Salmon calcitonin injections 50 to 100 U/day have been widely used. This regimen heals osteolytic lesions, but adverse effects (eg, nausea and vomiting, flushing, local discomfort at the site of injection) are common, and resistance may develop.
Patients with severe deformities and irreversible osteoarthritic changes in the hip or knee joint may be treated surgically. Hip and knee replacements can be successful. Osteotomies can relieve nerve compression.
Intake of calcium and vitamin D should be adequate to prevent impairment of mineralization in bone that is turning over rapidly and to help reduce the rate of bone remodeling. Antiarthritic drugs should be used in patients with joint involvement in whom pain often persists despite biochemical remission.

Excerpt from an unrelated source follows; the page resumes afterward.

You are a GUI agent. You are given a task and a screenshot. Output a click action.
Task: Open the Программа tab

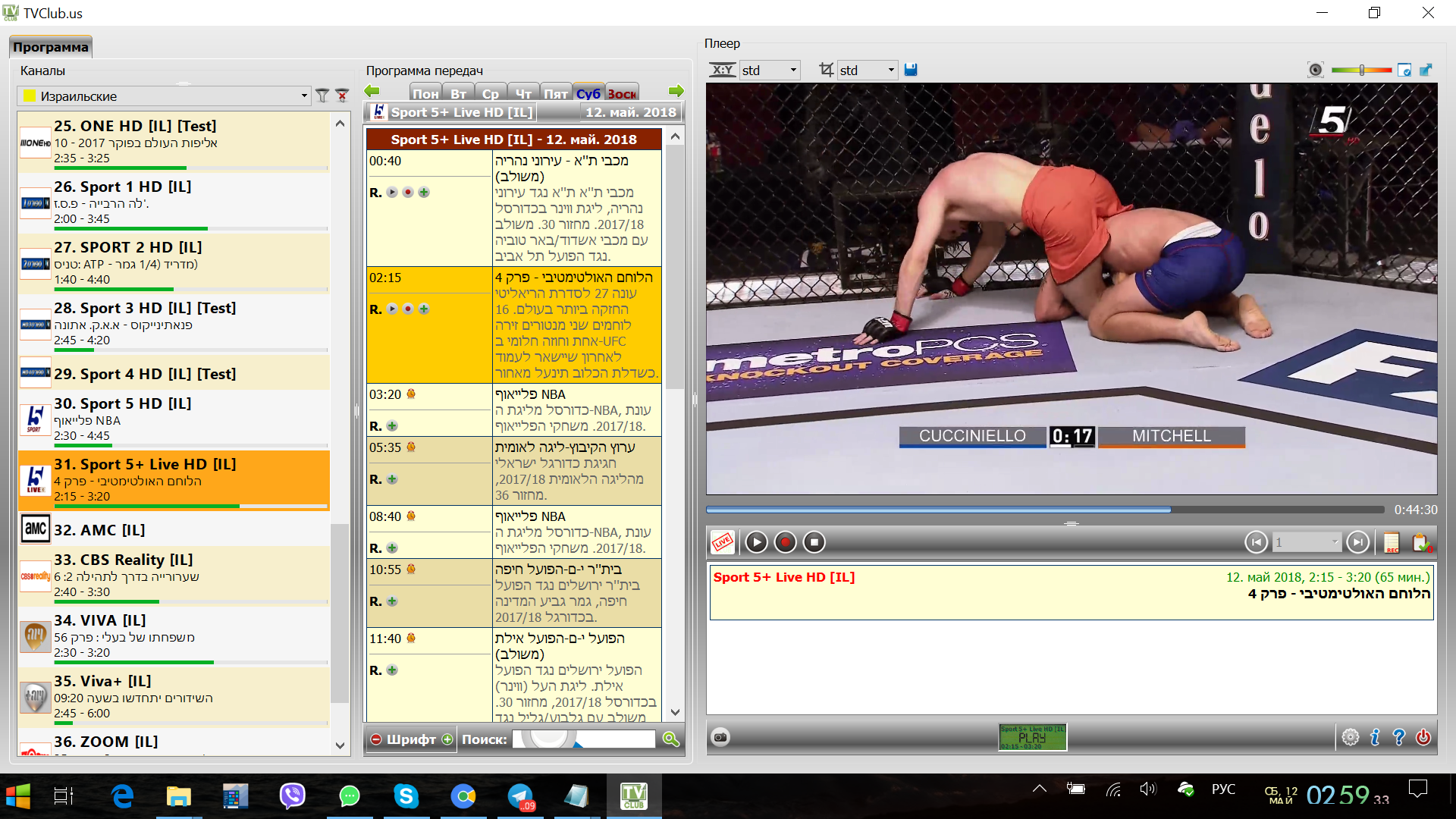[50, 47]
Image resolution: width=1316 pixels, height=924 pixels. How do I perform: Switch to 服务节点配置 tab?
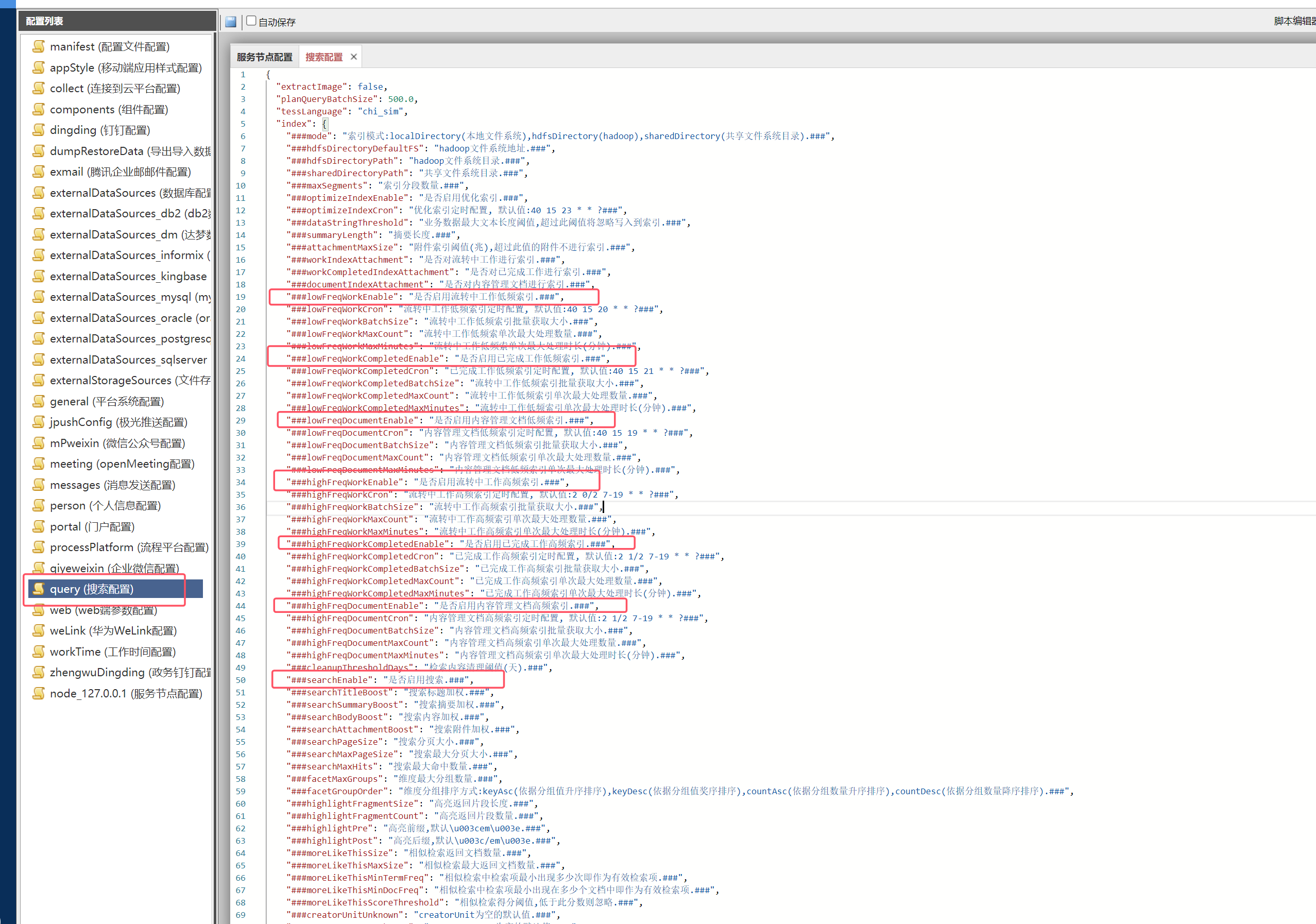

A recent article discussed the role of pain in both degenerative bone as well as degenerative joint disease.
Pain. 2003 Oct;105(3):387-92.
Causes of pain in degenerative bone and joint disease: a lesson from vertebroplasty.
Niv D, Gofeld M, Devor M.
Center for Pain Medicine, Tel-Aviv Sourasky Medical Center, Sackler Faculty of Medicine, Tel-Aviv University, Tel-Aviv 64239, Israel. davidniv@tasmc.health.gov.il
Pain in degenerative bone and joint disease is usually attributed to sensitized nociceptors in inflamed periarticular soft tissues. Here we draw attention to the potential contribution of intrinsic bone innervation. The structure and innervation of articular bone ends is analogous to that of teeth. Although some dental pain derives from inflamed periodontal soft tissue, a more important source is the dentine and root canal. By analogy, pain on weight bearing in osteoarthritis and related conditions may be due to compressive forces applied to the innervation of subchondral bone exposed by erosion of the overlying cartilage. Pain relief obtained by injecting acrylic cement into the bone interior during percutaneous vertebroplasty is consistent with this concept. The development of a new family of pain relief options based on "marrow canal treatment" may be a realistic possibility.